Content starts
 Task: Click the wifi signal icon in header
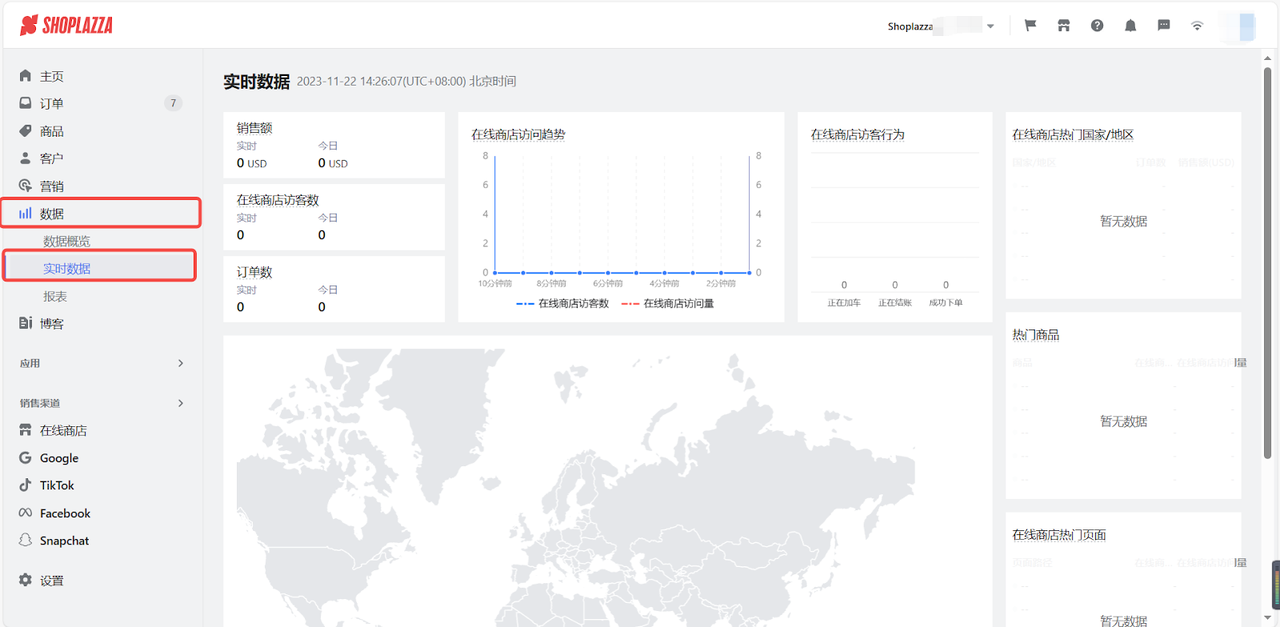[x=1197, y=26]
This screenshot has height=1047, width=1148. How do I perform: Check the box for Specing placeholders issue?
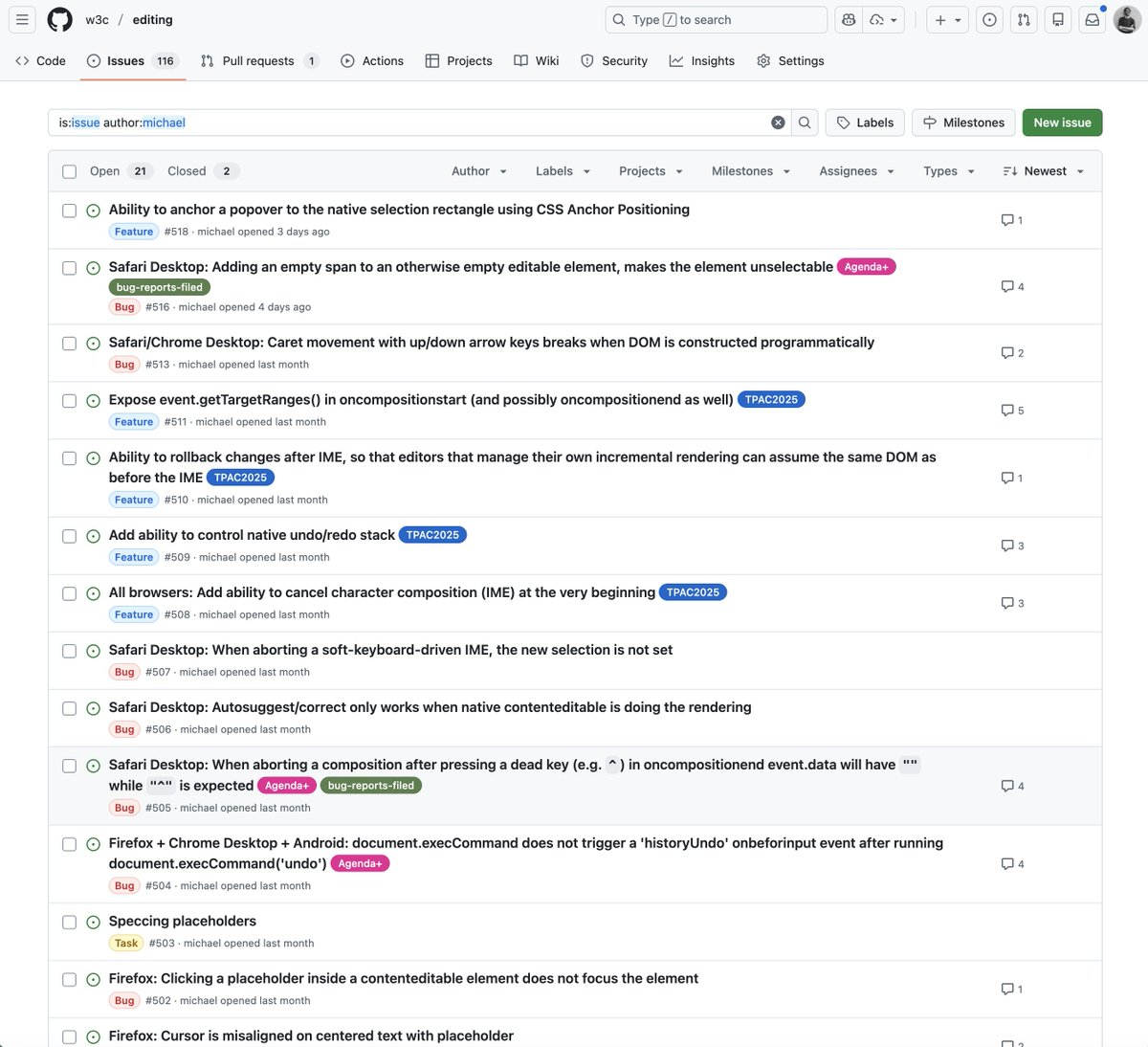(x=69, y=923)
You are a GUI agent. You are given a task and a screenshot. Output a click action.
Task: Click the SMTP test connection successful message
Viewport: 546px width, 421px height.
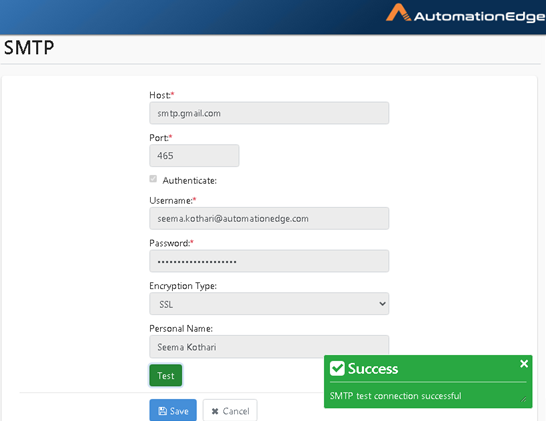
Content ends
* **Exercise goal**
Without including any images, output the data exactly as given.

* **Output of the task**
 Task: Click the wifi signal icon in header
[x=1197, y=26]
This screenshot has height=1047, width=1148. How do I perform: Check the box for Specing placeholders issue?
(x=69, y=923)
You are a GUI agent. You are given a task and a screenshot. Output a click action.
Task: Click the SMTP test connection successful message
Viewport: 546px width, 421px height.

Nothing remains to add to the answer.